There are tons of frameworks to help you with it (slf4j, log4j, …) but in my opinion they deliver only half of the solution. Systems in bigger scale tends to have lots of logging messages. But you also have multiple machines with multiple services, all this messages are written to one giant file (or to set of giant files) and your task is somehow to find a needle in it. It is trivial task but with bigger and bigger log files it takes more and more time. One would save a lot of trouble if all messages that are bound together could be easily retrieved from files. And that is the essence of tracing. You mark somehow long messages together and give them order by occurrence. For example you can group messages by request. All messages about database communication, your service logic messages, like ACL, custom business logic, all in a single sequence of log messages ordered by occurrence in a history. It would be really handy if logs would look like this:
- API request started (path: /api/user, scope:all )
- Authorising session (session id: hgty7)

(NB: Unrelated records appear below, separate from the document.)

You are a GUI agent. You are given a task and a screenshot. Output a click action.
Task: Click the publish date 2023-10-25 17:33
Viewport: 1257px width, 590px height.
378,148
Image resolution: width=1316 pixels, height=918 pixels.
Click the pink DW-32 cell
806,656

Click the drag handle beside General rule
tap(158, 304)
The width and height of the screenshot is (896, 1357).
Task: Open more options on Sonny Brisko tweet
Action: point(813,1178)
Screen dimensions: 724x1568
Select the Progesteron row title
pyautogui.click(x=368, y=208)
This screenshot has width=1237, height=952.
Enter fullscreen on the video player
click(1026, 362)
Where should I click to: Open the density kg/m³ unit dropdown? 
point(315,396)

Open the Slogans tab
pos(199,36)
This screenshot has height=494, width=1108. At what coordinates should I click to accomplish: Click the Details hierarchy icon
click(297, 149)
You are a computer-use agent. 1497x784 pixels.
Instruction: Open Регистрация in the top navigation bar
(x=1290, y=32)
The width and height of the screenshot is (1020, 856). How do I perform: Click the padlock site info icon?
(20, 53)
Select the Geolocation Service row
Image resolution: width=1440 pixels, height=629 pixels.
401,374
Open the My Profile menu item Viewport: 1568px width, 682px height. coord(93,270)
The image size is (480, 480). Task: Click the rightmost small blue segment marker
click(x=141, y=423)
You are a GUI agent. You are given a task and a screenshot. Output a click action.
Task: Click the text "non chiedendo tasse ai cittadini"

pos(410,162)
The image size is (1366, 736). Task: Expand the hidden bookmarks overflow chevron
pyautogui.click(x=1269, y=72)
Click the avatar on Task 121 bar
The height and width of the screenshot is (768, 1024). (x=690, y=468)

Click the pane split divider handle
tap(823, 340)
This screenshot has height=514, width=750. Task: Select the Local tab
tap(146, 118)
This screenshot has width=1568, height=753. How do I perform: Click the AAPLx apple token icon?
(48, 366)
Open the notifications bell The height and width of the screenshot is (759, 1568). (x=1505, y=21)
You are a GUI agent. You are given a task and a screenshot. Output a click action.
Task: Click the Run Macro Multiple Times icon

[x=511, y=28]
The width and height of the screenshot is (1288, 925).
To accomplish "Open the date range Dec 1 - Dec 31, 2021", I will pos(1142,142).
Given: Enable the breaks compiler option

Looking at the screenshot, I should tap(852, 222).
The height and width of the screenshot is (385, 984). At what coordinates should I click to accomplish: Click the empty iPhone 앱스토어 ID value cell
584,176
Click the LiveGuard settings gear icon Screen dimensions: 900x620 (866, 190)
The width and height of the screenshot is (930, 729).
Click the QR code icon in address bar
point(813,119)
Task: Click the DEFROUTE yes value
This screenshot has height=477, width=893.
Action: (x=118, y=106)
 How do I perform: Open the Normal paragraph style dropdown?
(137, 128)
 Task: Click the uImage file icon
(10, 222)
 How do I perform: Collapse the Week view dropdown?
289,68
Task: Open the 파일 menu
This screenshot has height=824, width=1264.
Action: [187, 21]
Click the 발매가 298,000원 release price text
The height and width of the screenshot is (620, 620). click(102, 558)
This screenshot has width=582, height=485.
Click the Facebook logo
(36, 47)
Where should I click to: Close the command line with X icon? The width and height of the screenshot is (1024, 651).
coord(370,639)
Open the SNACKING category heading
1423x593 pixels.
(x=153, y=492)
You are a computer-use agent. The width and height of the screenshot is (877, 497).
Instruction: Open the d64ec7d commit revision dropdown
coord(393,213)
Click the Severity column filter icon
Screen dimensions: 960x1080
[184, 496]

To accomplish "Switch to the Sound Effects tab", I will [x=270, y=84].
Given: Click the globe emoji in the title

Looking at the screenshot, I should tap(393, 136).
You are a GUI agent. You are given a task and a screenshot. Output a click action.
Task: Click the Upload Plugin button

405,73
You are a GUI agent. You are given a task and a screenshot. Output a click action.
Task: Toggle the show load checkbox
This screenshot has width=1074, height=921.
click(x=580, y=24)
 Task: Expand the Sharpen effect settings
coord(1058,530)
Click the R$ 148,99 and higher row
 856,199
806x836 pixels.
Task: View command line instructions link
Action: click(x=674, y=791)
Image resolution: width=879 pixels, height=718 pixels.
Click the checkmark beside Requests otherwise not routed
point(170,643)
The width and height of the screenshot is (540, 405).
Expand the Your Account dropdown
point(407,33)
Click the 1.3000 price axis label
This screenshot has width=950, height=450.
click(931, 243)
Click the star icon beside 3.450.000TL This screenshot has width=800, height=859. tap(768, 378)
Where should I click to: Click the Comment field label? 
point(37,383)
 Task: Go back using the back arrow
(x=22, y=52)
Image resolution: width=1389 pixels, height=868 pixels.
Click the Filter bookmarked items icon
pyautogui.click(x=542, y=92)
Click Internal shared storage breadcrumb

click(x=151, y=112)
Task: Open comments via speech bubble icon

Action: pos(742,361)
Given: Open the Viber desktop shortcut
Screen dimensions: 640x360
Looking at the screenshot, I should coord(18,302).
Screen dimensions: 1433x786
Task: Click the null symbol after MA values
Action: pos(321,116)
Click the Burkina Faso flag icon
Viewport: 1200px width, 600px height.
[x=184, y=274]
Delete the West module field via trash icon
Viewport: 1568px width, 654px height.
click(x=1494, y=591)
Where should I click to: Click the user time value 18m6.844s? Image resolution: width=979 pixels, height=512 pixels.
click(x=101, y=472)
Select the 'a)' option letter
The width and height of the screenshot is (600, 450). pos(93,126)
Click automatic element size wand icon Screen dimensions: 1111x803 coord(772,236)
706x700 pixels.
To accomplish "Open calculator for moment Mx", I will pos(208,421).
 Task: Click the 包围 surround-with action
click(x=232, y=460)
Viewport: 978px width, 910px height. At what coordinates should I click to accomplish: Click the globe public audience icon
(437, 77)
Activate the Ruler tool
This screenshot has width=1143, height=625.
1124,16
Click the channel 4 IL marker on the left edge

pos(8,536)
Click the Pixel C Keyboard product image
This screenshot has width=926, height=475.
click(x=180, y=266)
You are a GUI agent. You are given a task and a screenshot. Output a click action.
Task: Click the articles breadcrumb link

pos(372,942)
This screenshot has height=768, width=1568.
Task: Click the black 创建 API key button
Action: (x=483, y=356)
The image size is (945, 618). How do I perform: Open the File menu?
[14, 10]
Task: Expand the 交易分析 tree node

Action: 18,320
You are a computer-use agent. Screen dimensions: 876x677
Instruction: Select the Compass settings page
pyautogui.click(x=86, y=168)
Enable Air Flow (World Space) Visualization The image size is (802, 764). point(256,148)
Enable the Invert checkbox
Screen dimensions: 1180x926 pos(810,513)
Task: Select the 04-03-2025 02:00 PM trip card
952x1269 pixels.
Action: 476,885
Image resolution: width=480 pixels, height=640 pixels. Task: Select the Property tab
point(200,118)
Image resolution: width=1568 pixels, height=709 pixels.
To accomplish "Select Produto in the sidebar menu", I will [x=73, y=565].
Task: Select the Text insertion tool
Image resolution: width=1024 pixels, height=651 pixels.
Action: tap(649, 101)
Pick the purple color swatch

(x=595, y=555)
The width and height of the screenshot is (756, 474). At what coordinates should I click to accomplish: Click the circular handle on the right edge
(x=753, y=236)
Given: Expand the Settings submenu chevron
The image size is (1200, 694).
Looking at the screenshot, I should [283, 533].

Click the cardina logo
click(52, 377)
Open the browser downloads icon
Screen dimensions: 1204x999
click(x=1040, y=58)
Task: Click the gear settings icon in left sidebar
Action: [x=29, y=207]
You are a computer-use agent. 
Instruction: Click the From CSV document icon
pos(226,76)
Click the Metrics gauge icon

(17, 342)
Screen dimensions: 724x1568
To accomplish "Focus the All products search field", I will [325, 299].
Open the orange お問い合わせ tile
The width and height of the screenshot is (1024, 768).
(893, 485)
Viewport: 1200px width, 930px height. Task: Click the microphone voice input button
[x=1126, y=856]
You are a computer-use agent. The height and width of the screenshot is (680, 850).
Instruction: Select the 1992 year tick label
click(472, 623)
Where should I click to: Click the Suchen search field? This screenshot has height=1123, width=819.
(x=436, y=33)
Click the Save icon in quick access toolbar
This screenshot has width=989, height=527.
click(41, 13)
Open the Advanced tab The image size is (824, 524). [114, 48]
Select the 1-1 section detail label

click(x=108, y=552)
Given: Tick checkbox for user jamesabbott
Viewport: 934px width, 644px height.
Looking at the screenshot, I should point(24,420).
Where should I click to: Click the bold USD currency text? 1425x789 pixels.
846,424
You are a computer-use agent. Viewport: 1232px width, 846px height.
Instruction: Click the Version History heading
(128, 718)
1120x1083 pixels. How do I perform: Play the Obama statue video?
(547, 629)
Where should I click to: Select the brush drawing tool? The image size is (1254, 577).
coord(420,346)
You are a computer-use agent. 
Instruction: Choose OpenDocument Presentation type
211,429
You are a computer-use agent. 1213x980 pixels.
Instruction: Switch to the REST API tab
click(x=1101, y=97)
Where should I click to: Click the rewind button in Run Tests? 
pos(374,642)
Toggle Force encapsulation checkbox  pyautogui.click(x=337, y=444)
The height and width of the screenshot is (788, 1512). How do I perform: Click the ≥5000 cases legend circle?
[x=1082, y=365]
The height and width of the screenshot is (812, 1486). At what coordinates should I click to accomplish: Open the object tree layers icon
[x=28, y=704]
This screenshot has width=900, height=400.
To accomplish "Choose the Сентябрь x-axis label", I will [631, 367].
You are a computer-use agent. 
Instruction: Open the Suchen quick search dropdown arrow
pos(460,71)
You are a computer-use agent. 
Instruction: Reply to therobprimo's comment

- Authorisation granted for reading
- User service is loading users
- Users loaded from database (count:452)
- Transforming to JSON
- Response sent successfully
You can trace message, parameters and exceptions. When you log them separately they have less meaning opposite to when they are presented together. You have to process logs to actually obtain this kind of value and often it takes enormous amount of time. Sometimes you do not have even enough information in logs to group messages reliably. It is often a case in asynchronous programming, where request is not processed by single thread so it does not have single stack trace. Request is divided to sequence of sub-tasks that are executed in order but we cannot say anything about their actual execution time, because they are planed by system scheduler, therefore non-deterministic. You have to add additional information to message log, some kind of id, to be sure. This way you are making custom traces.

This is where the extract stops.